### Dataset entries:
= = = = =

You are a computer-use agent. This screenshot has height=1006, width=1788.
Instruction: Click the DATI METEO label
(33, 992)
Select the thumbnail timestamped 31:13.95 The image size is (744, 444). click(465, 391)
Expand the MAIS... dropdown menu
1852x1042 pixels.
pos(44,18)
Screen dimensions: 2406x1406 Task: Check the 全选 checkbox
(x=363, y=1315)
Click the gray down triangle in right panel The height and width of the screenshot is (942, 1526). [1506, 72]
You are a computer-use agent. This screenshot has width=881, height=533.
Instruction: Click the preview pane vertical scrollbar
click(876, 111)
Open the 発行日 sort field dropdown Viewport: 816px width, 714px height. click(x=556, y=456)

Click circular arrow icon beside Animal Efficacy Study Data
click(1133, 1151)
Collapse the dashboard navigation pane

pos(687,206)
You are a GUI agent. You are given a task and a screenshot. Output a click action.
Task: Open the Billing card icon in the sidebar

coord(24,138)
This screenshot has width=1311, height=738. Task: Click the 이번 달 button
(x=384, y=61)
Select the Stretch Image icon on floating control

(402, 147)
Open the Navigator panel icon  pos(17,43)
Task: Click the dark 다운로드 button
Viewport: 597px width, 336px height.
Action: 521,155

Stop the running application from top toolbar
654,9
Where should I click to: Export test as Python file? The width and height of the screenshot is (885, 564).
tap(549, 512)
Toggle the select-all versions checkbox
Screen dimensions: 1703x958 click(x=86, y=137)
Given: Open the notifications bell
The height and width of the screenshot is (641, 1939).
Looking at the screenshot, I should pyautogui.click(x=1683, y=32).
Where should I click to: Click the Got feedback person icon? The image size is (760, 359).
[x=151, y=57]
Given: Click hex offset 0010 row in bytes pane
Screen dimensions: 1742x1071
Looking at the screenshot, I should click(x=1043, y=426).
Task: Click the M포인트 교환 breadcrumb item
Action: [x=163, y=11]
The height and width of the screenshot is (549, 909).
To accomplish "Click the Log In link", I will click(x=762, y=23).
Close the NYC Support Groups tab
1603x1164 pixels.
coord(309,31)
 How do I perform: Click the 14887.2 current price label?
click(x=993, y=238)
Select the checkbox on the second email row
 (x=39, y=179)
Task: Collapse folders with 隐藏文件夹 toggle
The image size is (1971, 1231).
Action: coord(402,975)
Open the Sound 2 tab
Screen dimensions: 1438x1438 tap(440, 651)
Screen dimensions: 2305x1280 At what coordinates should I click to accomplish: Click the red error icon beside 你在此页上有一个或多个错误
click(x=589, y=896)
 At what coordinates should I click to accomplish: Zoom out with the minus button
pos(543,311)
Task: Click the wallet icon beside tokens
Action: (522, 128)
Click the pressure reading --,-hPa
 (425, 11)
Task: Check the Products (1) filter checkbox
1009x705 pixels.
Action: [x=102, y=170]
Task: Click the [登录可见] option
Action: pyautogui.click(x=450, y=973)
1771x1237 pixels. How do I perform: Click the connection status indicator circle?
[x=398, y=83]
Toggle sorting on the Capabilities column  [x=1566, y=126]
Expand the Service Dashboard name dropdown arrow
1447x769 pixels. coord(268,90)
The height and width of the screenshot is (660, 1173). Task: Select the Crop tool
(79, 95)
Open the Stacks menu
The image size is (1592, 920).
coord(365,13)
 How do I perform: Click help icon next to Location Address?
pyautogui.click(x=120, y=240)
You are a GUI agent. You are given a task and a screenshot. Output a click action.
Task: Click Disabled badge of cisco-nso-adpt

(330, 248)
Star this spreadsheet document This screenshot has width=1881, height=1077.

= = = = =

### WHAT THE TASK ASKS:
There is a line with "Given: Click hex" and a line with "The height and width of the screenshot is (549, 909)." above. Copy exactly those two lines and all lines between them, with nothing else.

### WRITTEN REPLY:
Given: Click hex offset 0010 row in bytes pane
Screen dimensions: 1742x1071
Looking at the screenshot, I should click(x=1043, y=426).
Task: Click the M포인트 교환 breadcrumb item
Action: [x=163, y=11]
The height and width of the screenshot is (549, 909).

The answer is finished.